A DAM services more than just your website; it can power your entire sales and marketing organization. DAM is both a central repository for the approved creative assets, and a collaborative workflow engine between marketers and designers for creating, reviewing and approving those assets. Capabilities of a DAM are often extremely focused on a vibrant set of features that can include; asset tagging, searching and filtering, providing or revoking permissions, image resizing, archiving, managing asset expiration dates, mark-up tools for images and videos and more. These out-of-the-box capabilities work as soon as someone logs into the DAM and drags in their first hero banner image. DAMs are the bridge between graphic designers and digital marketing to manage the creating, approving and organizing the deliverable for marketing activities.
Now, organizations often try to function without a DAM but should they? Do-It-Yourself asset management can cause major headaches for an organization. Digital asset creation is most commonly a partnership between creative designers and marketing (even if they are within the same department).

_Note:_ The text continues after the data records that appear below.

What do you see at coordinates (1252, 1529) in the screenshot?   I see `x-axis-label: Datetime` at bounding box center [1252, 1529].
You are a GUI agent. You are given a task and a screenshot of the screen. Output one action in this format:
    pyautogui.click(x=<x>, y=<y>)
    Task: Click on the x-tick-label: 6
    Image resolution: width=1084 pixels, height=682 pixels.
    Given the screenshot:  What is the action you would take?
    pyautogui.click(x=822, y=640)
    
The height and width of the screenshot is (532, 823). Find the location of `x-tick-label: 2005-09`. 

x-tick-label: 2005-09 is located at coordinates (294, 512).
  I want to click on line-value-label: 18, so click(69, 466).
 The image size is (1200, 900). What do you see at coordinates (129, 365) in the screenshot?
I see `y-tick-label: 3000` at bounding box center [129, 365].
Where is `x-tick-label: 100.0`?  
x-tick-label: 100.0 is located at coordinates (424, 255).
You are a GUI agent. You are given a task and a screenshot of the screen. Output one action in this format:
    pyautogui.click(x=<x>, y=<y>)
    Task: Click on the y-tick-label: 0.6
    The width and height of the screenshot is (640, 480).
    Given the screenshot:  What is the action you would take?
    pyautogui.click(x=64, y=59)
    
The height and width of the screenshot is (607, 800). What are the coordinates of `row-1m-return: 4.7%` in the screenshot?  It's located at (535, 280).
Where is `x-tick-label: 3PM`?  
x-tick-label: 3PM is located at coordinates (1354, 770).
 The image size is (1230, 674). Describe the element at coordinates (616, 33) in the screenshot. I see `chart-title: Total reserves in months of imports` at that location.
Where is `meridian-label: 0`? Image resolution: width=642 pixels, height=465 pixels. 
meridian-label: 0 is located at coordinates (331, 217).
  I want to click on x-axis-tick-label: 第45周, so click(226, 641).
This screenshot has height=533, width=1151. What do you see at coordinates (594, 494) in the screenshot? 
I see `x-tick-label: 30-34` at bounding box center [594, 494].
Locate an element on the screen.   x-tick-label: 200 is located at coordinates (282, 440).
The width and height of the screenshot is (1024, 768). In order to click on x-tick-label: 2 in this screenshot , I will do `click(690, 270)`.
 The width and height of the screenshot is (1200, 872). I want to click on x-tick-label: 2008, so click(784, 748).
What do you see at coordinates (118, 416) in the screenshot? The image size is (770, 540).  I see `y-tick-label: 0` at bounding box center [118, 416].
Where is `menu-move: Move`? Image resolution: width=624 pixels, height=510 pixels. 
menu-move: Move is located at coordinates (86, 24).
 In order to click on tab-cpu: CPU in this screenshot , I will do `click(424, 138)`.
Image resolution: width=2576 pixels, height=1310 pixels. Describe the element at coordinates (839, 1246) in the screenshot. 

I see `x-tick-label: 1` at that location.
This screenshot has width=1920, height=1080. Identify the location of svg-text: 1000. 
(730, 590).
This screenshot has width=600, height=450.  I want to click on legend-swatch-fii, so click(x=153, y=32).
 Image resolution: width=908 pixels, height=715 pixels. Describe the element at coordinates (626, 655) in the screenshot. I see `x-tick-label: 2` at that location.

Designers work with marketers to develop assets for the website, but also web applications, social media, product labeling and packaging, presentations, ads, etc. During the asset creation process, many companies rely on email, IM, cloud-storage, Google Drive, and so on for creative review and approvals. While it might work for a while on a small scale, it renders important aspects, like version control, meta-data, and in-context markups non-existent.
With DIY, once assets are finalized and approved, the entire process is plagued with inefficiencies. Assets get scattered on the aforementioned digital locations but also on people’s hard drives. Final assets are often left in cloud storage after they have become outdated, never replaces, where they are easily shared across the company. Outdated or off-brand versions of assets thrive and continue to be shared with prospects. This isn’t just a branding nightmare; assets with limited-time licensing can rack up hefty fines if they’re shared after their expiration date.
Some DAMs offer benefits beyond just asset control and organization. For example, Acquia DAM has workflow tools built in that streamline efforts and keep collaborative communication going throughout the creative process.
When evaluating a DAM, it shouldn’t be considered an add-on or a “nice to have” but a necessary piece of your marketing stack. The benefits outweigh the costs or concerns. It’s a DAM good investment (I limited it to one pun per post. You’re welcome).